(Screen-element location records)
--------
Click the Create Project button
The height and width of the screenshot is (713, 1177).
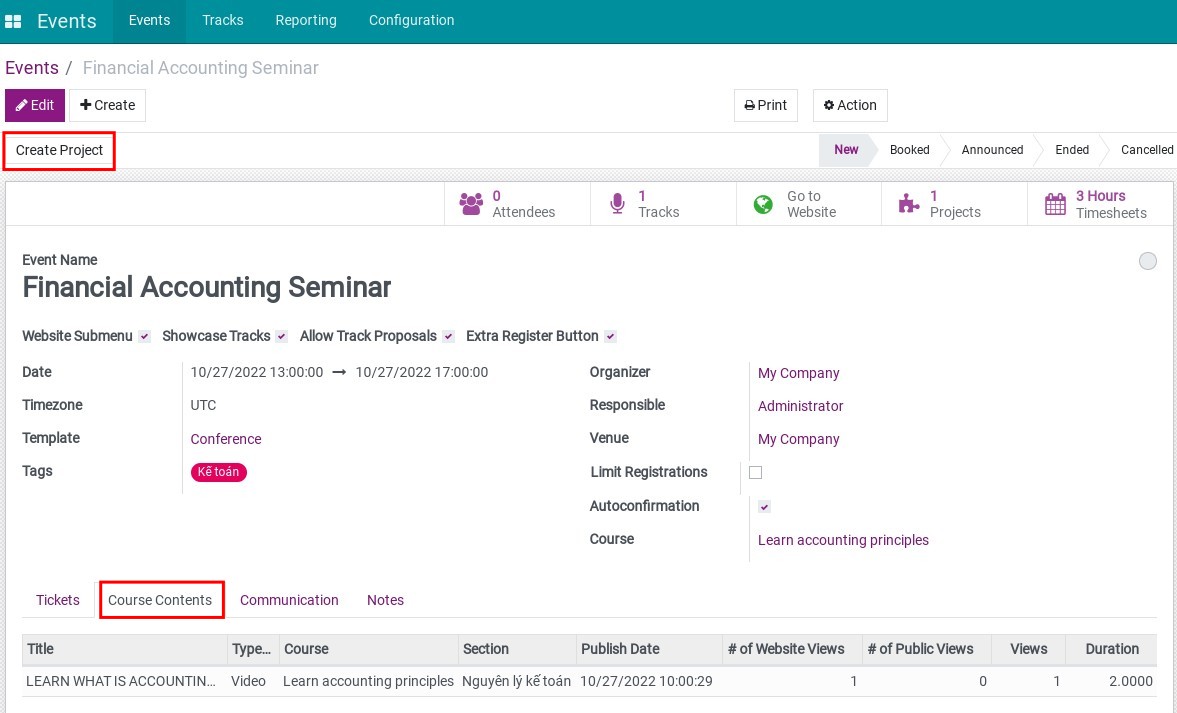pos(60,150)
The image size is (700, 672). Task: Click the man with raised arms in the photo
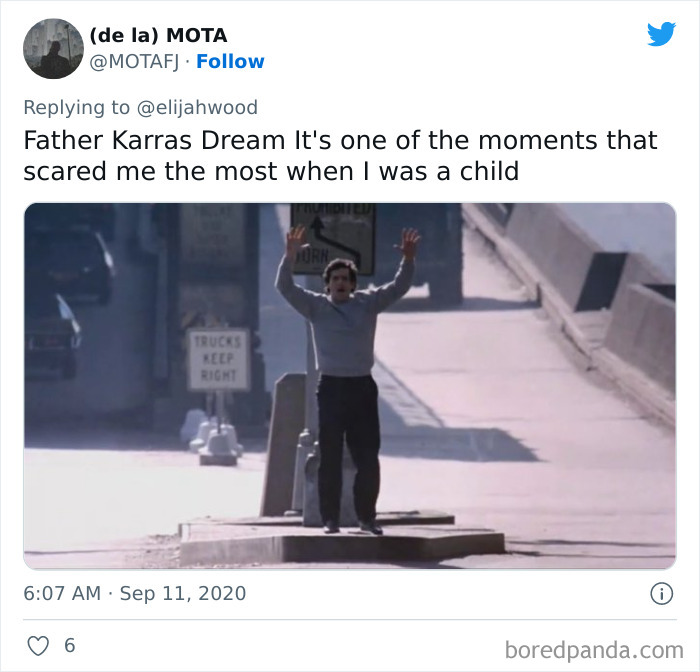346,380
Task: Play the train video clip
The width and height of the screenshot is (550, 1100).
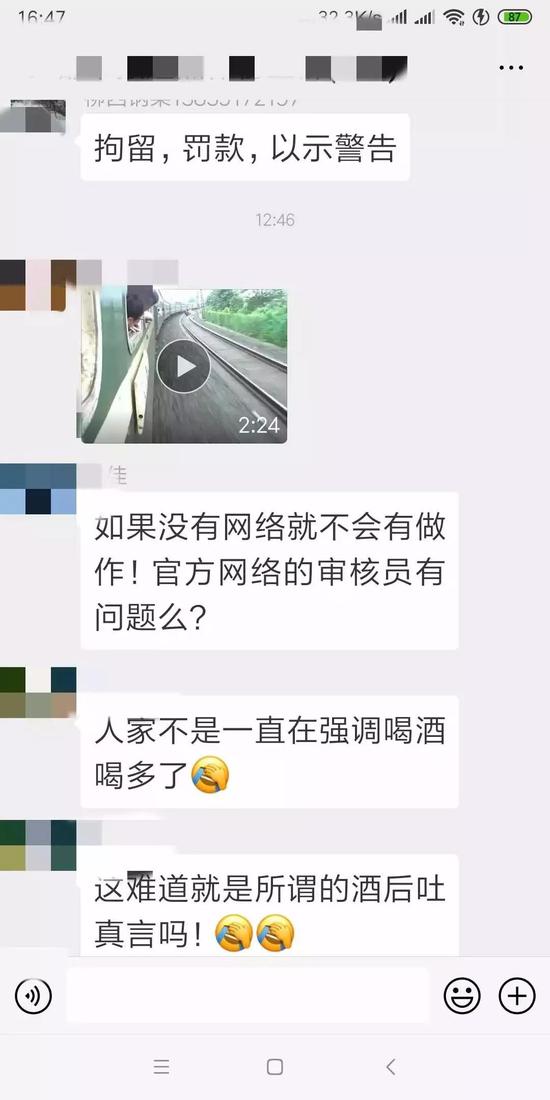Action: [184, 365]
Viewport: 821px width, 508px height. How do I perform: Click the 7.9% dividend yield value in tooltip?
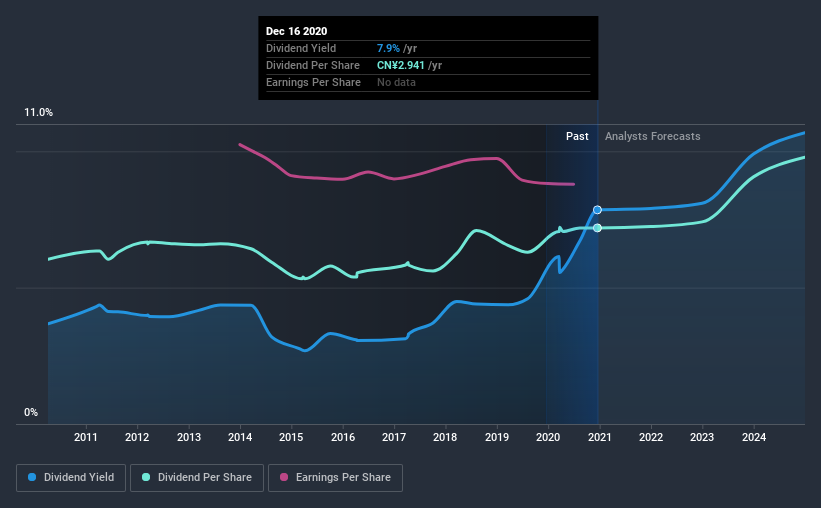(389, 48)
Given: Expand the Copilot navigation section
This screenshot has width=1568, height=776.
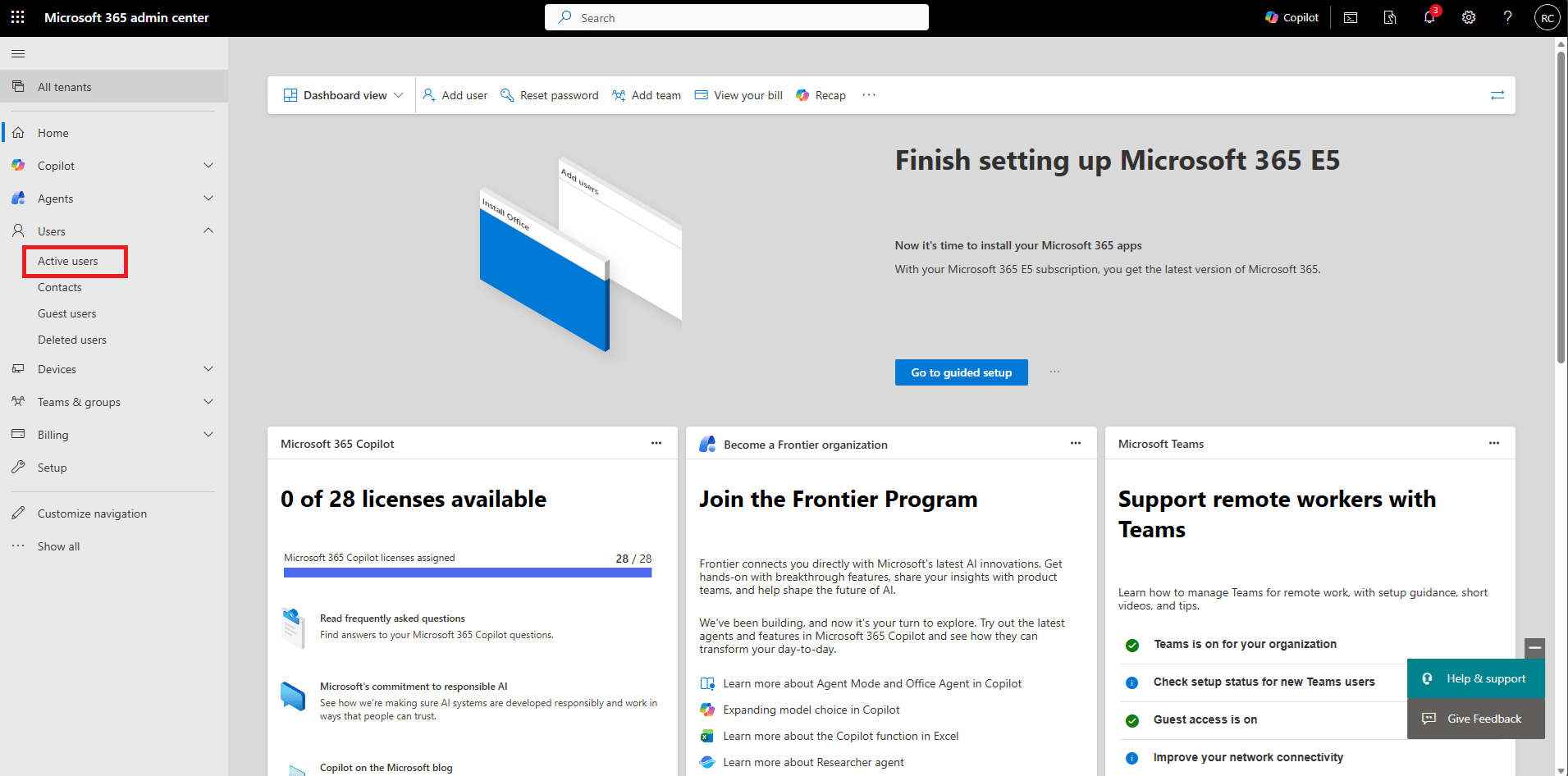Looking at the screenshot, I should coord(208,166).
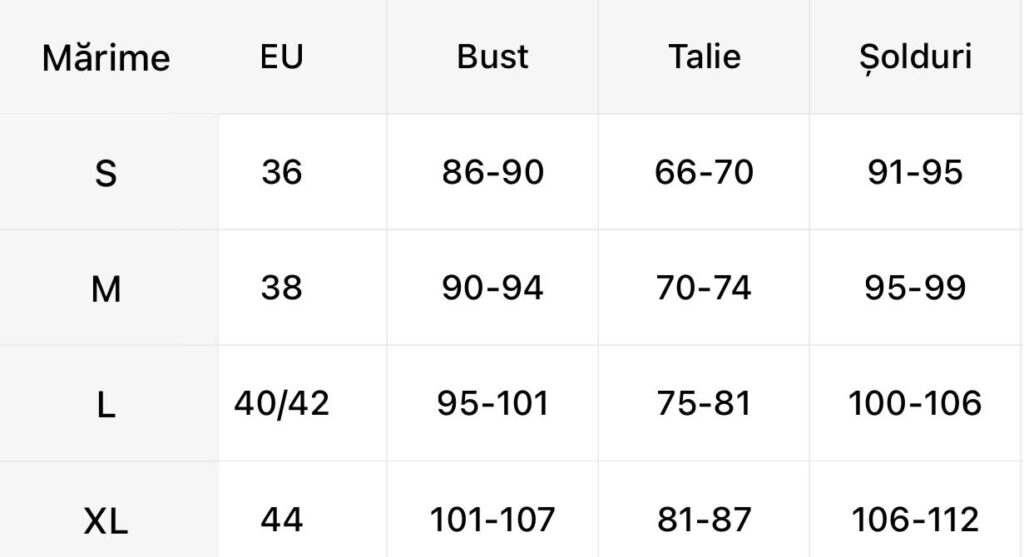This screenshot has height=557, width=1024.
Task: Select hips measurement 91-95
Action: pos(916,172)
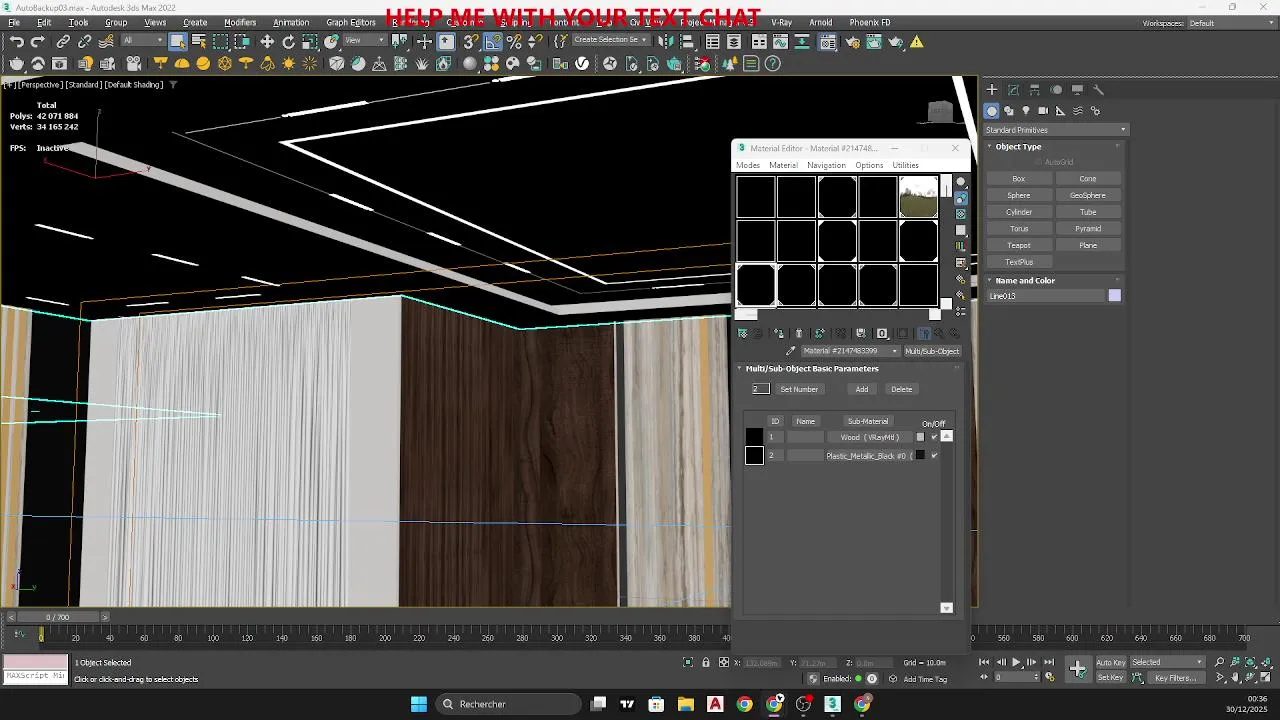Toggle the Angle Snap tool
This screenshot has height=720, width=1280.
pos(493,42)
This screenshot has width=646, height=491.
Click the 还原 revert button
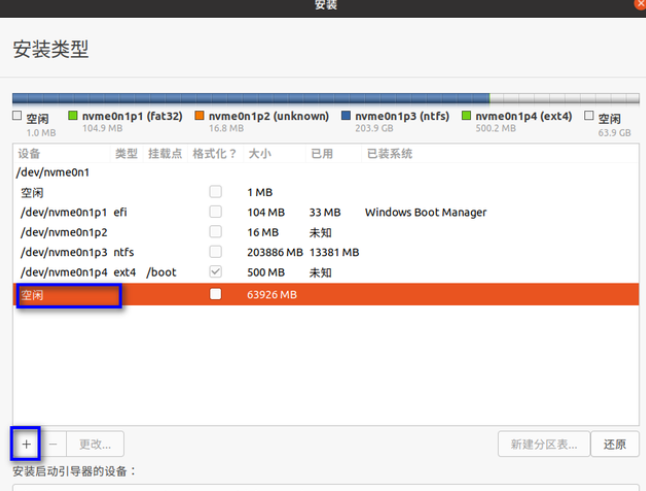[x=615, y=444]
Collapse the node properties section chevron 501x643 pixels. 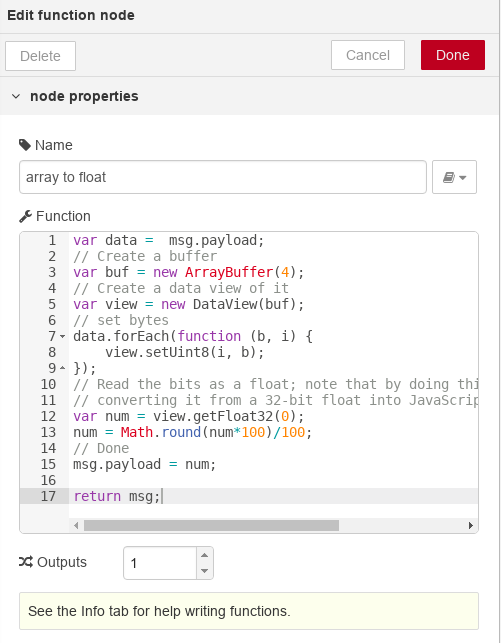(x=16, y=96)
--------
◆ **TO DO**
Pull out each line above that contains the word "Task", and list them.

◆ **PROBLEM SOLUTION**
The image size is (700, 672). Task: Click the man with raised arms in the photo
Task: Play the train video clip
Task: Select hips measurement 91-95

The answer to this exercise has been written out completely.